A worker, M, born in February 1931, died in June 1962. He had served on active duty in the United States Marine Corps from March 20, 1951, through March 19, 1954, when he received an honorable discharge. His social security earnings record showed the following entries of earnings: 1937 through 1953 -- none; 1954 -- $388.50; 1955 -- $1,126.51; 1956 -- $2,238.72; 1957 -- $1,809.80; 1958 through 1962 -- none. No benefit based on any part of his military service had been awarded by any Federal agency.
Upon M's death, his widow, who was living with him when he died, filed application on his earnings record for mother's insurance benefits and a lump-sum death payment for herself, and for child's insurance benefits on behalf of their minor son who was in her care. The widow and son met all requirements for entitlement to the benefits claimed, with monthly benefits beginning June 1962. The amounts of the benefits to which they are entitled must be determined.
Under section 202(g) and (d), a mother's insurance benefit and a child's insurance benefit payable on a deceased worker's earnings record are each equal to three-fourth's of the worker's primary insurance amount.
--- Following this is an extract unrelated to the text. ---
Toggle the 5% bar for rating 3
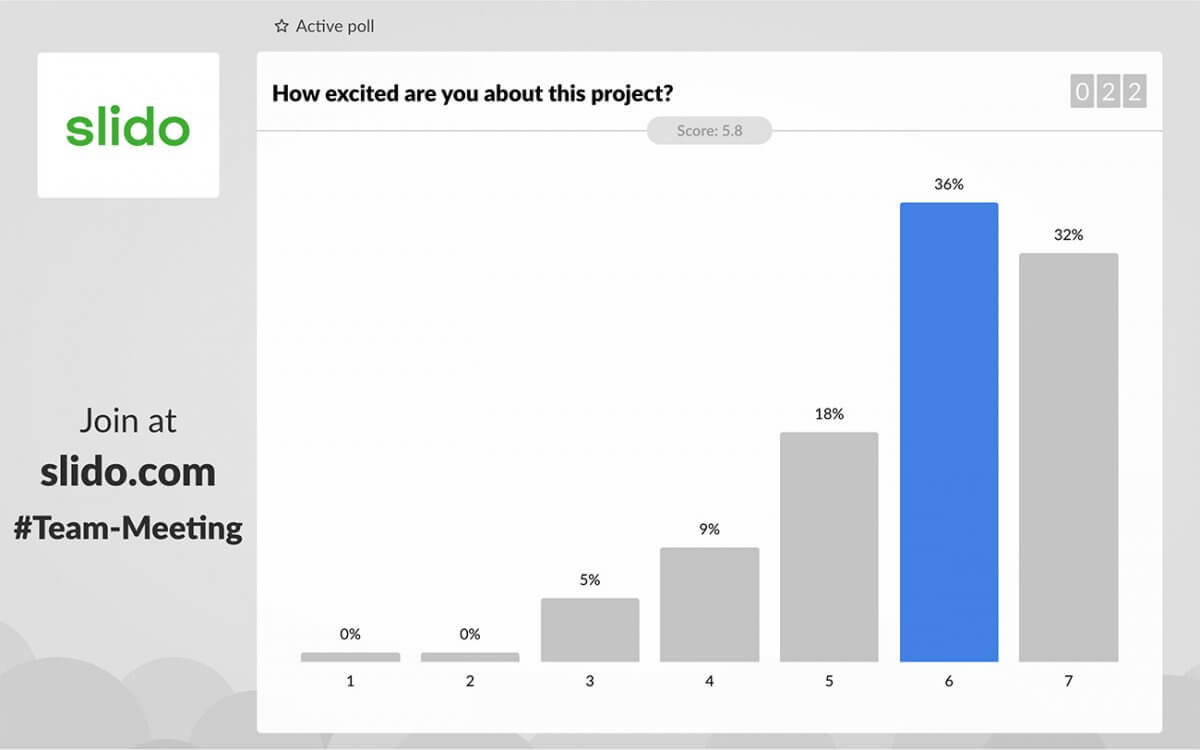 point(590,630)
Under section 202(i), the lump-sum death payment is (subject to exceptions not pertinent here) either $255 or 3 times the worker's primary insurance amount, whichever is less.
Under sections 215(a) and 215(b), M's primary insurance amount is based on his average monthly wage in his "benefit computation years." In this case, the benefit computation years are those 4 years in which M's earnings were highest, selected from the years after 1950 up to or including the year in which he died (1962). The number of benefit computation years, 4, was derived (as required by the provisions of section 215(b) applicable in M's case) by subtracting 5 from the number of years elapsing after 1950 or, if later, the year in which M attained age 21 (1952), and before the year in which he died (1962). The number of years elapsing after 1952 and before 1962 is 9; subtracting 5 from this number, the number of benefit computation years is 4.
Accordingly, M's primary insurance amount depends upon his average monthly wage in the 4 years between 1951 and 1962 (inclusive) in which his earnings were highest, earnings in any year being the total of wages and self-employment creditable to the worker for that year. Before the years of highest earnings can be selected, it is necessary to consider the effect upon M's creditable earnings of his active military service from March 20, 1951, through March 19, 1954.
Military service before 1957 is excluded from employment covered under the Act, and thus, remuneration for such service is not creditable earnings. However, under section 217 of the Act, a veteran is deemed (subject to certain conditions, all of which were met in M's case) to have been paid wages of $160 in each month during any part of which he served in the active military service of the United States after September 15, 1940, and before 1957. Such military service wage credits are added to any wages or self-employment income with which the veteran is otherwise credited.
Thus, section 217(e) requires that wage credits of $160 per month for each of the months March 1951 through March 1954 be added to the actual wages credited on M's earnings record. The total military service wage credits for each of the years involved are: 1951 -- $1,600 (10 months); 1952 -- $1,920 (12 months); 1953 -- $1,920 (12 months); 1954 -- $480 (3 months). With the addition of these credits, M's earnings for social security purposes are: 1937-1950 -- none; 1951 -- $1,600; 1952 -- $1,920; 1953 -- $1,920; 1954 -- $868.50; 1955 -- $1,126.51; 1956 -- $2,238.72; 1957 -- $1,809.80; 1958 through 1962 -- none.
M's benefit computation years, the 4 years after 1950 in which his creditable earnings were highest, are thus 1952, 1953, 1956, and 1957; and his total earnings in those years are $7,888.52. This amount, when divided by 48 (the number of months in the 4 years), gives M an average monthly wage of $164.34, which amount must, under section 215(e)(2), be reduced to $164, the next lower multiple of $1. The primary insurance amount corresponding to such an average monthly wage (as determined from the table in section 215(a)) is $76.
Accordingly, it is held that M's primary insurance amount is $76. Therefore, his widow is entitled to mother's insurance benefits of $57 (three-fourth's of M's primary insurance amount) for each month beginning June 1962, and to a lump-sum death payment of #228 (i.e., the lesser of $255 or 3 times M's primary insurance amount); and his son is entitled to child's insurance benefits of $57 (i.e., three-fourth's of M's primary insurance amount) per month beginning June 1962.